[Working data]
---*---

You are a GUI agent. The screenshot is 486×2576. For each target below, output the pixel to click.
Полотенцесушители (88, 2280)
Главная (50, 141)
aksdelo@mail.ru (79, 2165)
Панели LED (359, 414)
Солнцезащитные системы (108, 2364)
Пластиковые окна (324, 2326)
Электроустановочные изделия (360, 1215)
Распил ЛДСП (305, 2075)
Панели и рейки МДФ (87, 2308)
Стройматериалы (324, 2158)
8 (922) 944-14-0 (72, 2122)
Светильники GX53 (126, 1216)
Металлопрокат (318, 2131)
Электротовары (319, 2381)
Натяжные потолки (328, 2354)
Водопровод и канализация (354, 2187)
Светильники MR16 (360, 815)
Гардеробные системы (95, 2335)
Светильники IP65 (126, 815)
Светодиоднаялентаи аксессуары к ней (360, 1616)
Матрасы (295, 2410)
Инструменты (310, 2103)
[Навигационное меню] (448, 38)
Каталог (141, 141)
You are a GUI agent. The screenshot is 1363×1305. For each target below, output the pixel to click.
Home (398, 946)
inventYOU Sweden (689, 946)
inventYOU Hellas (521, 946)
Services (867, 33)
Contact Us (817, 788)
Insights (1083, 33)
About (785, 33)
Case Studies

---*---

[Problem to solve] Copy out every entry above with "screenshot" replaced by "screen capture" wherever it occurs, and change nothing else.

[Full response]
You are a GUI agent. The screen capture is 486×2576. For each target below, output the pixel to click.
Полотенцесушители (88, 2280)
Главная (50, 141)
aksdelo@mail.ru (79, 2165)
Панели LED (359, 414)
Солнцезащитные системы (108, 2364)
Пластиковые окна (324, 2326)
Электроустановочные изделия (360, 1215)
Распил ЛДСП (305, 2075)
Панели и рейки МДФ (87, 2308)
Стройматериалы (324, 2158)
8 (922) 944-14-0 (72, 2122)
Светильники GX53 (126, 1216)
Металлопрокат (318, 2131)
Электротовары (319, 2381)
Натяжные потолки (328, 2354)
Водопровод и канализация (354, 2187)
Светильники MR16 (360, 815)
Гардеробные системы (95, 2335)
Светильники IP65 (126, 815)
Светодиоднаялентаи аксессуары к ней (360, 1616)
Матрасы (295, 2410)
Инструменты (310, 2103)
[Навигационное меню] (448, 38)
Каталог (141, 141)
You are a GUI agent. The screen capture is 1363×1305. For each target below, output the pixel to click.
Home (398, 946)
inventYOU Sweden (689, 946)
inventYOU Hellas (521, 946)
Services (867, 33)
Contact Us (817, 788)
Insights (1083, 33)
About (785, 33)
Case Studies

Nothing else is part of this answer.